> [Do this]
Pull out the text of every item below, copying each line word for word and omitting the pictures.

Lines of data

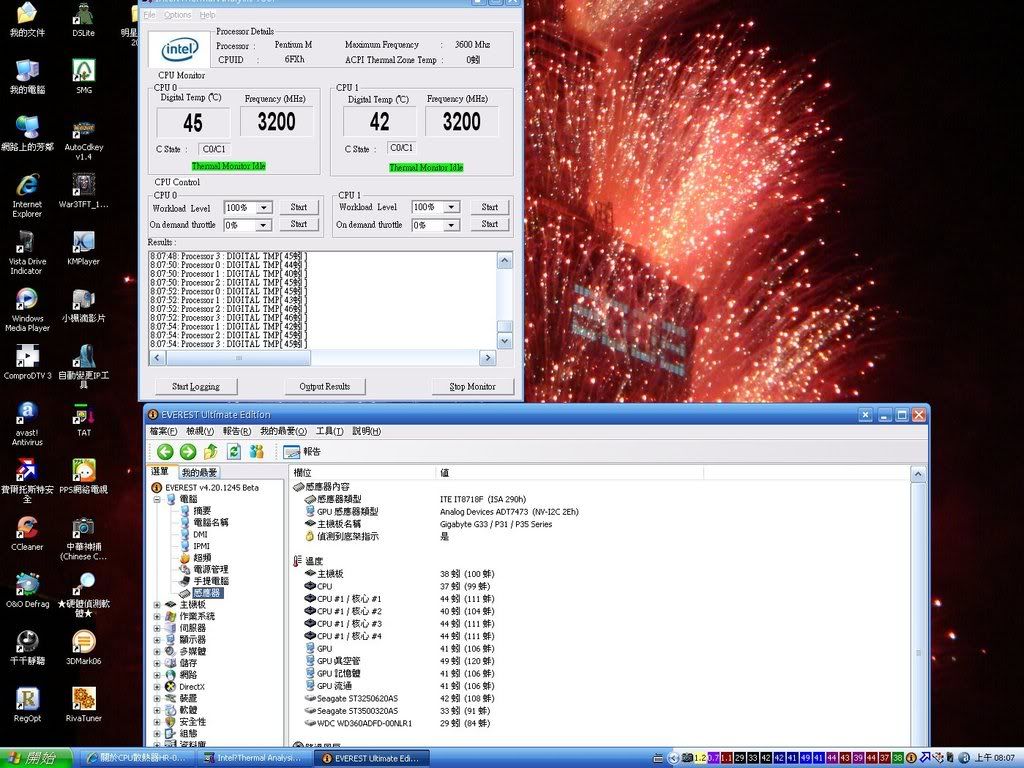Open the KMPlayer desktop icon
Image resolution: width=1024 pixels, height=768 pixels.
coord(84,242)
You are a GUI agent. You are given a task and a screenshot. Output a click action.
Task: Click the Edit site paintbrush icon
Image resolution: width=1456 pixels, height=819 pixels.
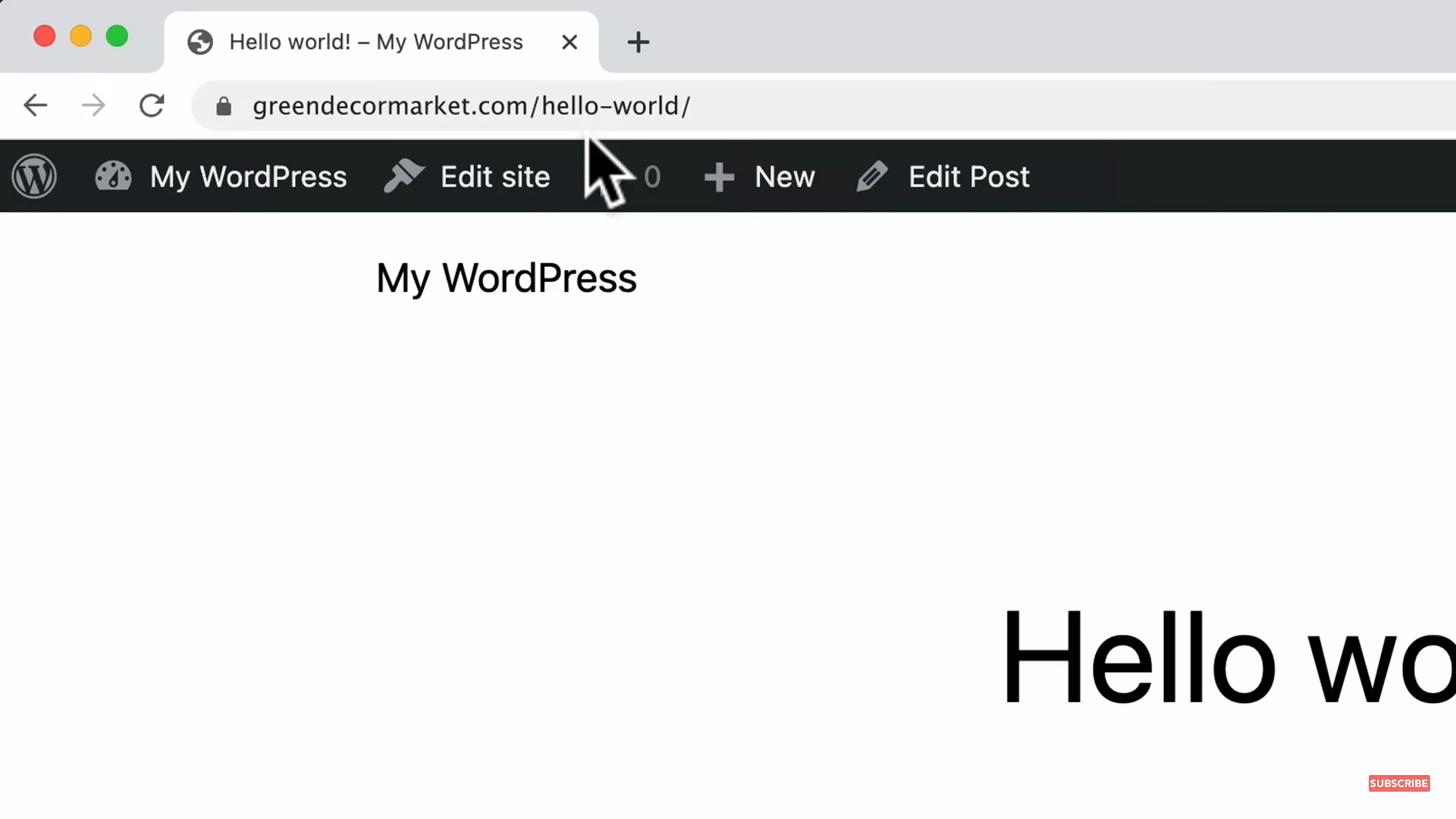click(x=404, y=176)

> [The reply]
Open the KMPlayer desktop icon
Image resolution: width=1024 pixels, height=768 pixels.
coord(84,242)
You are a GUI agent. You are given a task and a screenshot. Output a click action.
Task: Click the Edit site paintbrush icon
Image resolution: width=1456 pixels, height=819 pixels.
click(x=404, y=176)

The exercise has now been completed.